→ **EXERCISE DIRECTIONS**
Write down exactly the lines from the one with "Collapse the 年 slicer header chevron" to the end of the data, first and last included, and no others.

→ **EXTRACTED INFORMATION**
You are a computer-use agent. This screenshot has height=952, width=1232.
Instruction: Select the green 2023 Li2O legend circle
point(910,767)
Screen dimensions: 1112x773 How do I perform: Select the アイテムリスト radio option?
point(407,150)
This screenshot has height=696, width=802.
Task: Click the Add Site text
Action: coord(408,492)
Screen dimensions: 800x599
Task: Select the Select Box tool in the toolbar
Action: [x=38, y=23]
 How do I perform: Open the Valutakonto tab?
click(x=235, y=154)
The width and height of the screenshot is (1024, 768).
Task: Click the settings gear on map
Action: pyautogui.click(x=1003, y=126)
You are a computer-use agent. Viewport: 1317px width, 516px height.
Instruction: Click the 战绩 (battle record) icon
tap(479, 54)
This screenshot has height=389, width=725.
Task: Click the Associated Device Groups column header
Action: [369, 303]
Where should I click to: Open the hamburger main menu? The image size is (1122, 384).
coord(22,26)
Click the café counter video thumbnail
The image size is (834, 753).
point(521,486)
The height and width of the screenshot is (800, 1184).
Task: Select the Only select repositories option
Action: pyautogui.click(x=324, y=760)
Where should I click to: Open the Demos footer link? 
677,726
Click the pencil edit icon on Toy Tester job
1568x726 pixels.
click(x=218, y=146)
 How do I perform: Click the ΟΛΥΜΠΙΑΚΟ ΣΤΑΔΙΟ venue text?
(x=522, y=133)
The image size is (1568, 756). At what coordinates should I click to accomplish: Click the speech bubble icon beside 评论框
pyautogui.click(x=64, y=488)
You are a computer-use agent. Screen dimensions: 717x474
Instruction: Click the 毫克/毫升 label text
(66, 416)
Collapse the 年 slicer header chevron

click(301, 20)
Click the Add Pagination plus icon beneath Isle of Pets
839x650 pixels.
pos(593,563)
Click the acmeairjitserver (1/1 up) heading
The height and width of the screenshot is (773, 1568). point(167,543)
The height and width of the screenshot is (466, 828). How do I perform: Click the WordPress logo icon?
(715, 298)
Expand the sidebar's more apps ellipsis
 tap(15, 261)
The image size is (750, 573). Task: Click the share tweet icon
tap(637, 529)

→ **COMPLETED TASK**
Collapse the 年 slicer header chevron

click(301, 20)
Click the Add Pagination plus icon beneath Isle of Pets
839x650 pixels.
pos(593,563)
Click the acmeairjitserver (1/1 up) heading
The height and width of the screenshot is (773, 1568). point(167,543)
The height and width of the screenshot is (466, 828). How do I perform: Click the WordPress logo icon?
(715, 298)
Expand the sidebar's more apps ellipsis
 tap(15, 261)
The image size is (750, 573). Task: Click the share tweet icon
tap(637, 529)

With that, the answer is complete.